Aun antes de asombrarnos al constatar que estas pinturas de Jorge Sarsale no son pinturas, en el sentido estrictamente técnico de la palabra, la primera impresión que causan ya es desconcertante. El espectador se enfrenta a lo que parece ser una variable de la tradición ópticogeométrica pero en su status terminal, casi sin ningún atractivo inmediato, tan ajena al fastuoso despliegue caleidoscópico como a las abstracciones más elegantes y, a la vez, sin que tampoco pueda eventualmente compensarse esa aridez con el ingreso a la legibilidad del cuadro según un mayor o menor grado de efecto decorativo o seducción visual.
En principio, nada de eso hay aquí.

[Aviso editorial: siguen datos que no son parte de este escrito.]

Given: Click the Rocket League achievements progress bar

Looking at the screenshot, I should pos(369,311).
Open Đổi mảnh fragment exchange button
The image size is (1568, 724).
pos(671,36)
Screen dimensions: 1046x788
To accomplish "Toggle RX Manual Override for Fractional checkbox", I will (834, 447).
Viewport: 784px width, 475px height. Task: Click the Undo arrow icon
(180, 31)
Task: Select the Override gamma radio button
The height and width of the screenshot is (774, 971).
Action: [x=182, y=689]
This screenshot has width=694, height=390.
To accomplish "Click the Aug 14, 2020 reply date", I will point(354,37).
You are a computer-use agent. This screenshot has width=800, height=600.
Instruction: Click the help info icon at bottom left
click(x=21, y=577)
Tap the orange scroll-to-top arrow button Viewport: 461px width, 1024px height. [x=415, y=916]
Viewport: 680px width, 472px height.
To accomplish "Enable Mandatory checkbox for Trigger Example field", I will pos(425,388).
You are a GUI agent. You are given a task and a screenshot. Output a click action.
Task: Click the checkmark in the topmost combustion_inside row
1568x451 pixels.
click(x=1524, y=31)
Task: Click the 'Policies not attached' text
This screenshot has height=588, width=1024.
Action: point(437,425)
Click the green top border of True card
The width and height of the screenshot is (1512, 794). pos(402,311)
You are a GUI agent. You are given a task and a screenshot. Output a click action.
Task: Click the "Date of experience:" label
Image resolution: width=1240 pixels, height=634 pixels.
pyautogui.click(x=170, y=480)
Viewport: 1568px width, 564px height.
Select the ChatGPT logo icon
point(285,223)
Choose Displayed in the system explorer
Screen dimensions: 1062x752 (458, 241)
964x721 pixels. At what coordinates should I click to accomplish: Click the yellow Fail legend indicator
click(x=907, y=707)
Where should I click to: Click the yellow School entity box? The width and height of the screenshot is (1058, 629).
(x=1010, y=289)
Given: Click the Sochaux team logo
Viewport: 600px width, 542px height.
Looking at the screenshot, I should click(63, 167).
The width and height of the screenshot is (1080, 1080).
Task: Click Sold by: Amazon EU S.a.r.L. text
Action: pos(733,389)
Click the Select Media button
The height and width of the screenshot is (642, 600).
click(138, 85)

La economía visual de Sarsale (Buenos Aires, 1952) es frugal; el artista parece hacer un punto del silencio radical de su sistema y de su simplicidad casi refractaria, tanto como para que nos preguntemos, una vez más equívocamente, qué hay que ver aquí.
Lejos de la ilusión óptica, Sarsale es de aquellos que practican la desilusión al provocar estratégicamente la ruptura de quien mira con el acto reflejo, o la mitología, de la respuesta inmediata frente a la obra. Mediante la adhesión fanática a una consigna constructiva que lleva hasta sus últimas consecuencias con morosa, refinada aplicación, Sarsale elabora su obra como si al hacerlo estuviera moldeando a la vez un específico modo de ver en el espectador. La materia prima con la que trabaja Sarsale es el tiempo, propio y ajeno.
Quizá por eso, el cierto desencanto que la escasez y la austeridad parecen haber inducido en nosotros se transforma poco a poco en un efecto balsámico, productivo; sin que sepamos cómo, algo se abre y nos involucramos en la red sensorial que Sarsale ha urdido. De repente, descubrimos que algo en ella nos ha dotado de la paciencia suficiente como para impregnarnos de estos hipnóticos dameros, donde cada célula parece estar estrictamente donde debe estar, y que a la vez parece perfectamente intercambiable con cualquiera de las otras, que componen la epidermis visual de un tejido tan inteligente como de disimulada morbidez.
El menú que Sarsale nos ofrece incluye la expansión sostenida y la modulación de un determinado color en leves alteraciones de valor y paleta, ajustadas en intervalos muy cercanos, y ordenadas en una subdivisión del plano delicadamente inestable, planteada según una geometría donde el contrapunto de los grandes segmentos (Cono de sombra 80 x 170, 2005, por ejemplo) convive con la infinita fragmentación de elementos regulares –longilíneos, cuadrangulares o rectangulares–, cada uno con su vibración autónoma, cada uno como una microscópica miniatura abstracta. Estos a su vez conforman tramas lo suficientemente homogéneas como para que sus variaciones sean también apenas detectables, minúsculas en el detalle, aunque notorias en la atmósfera global de cada cuadro.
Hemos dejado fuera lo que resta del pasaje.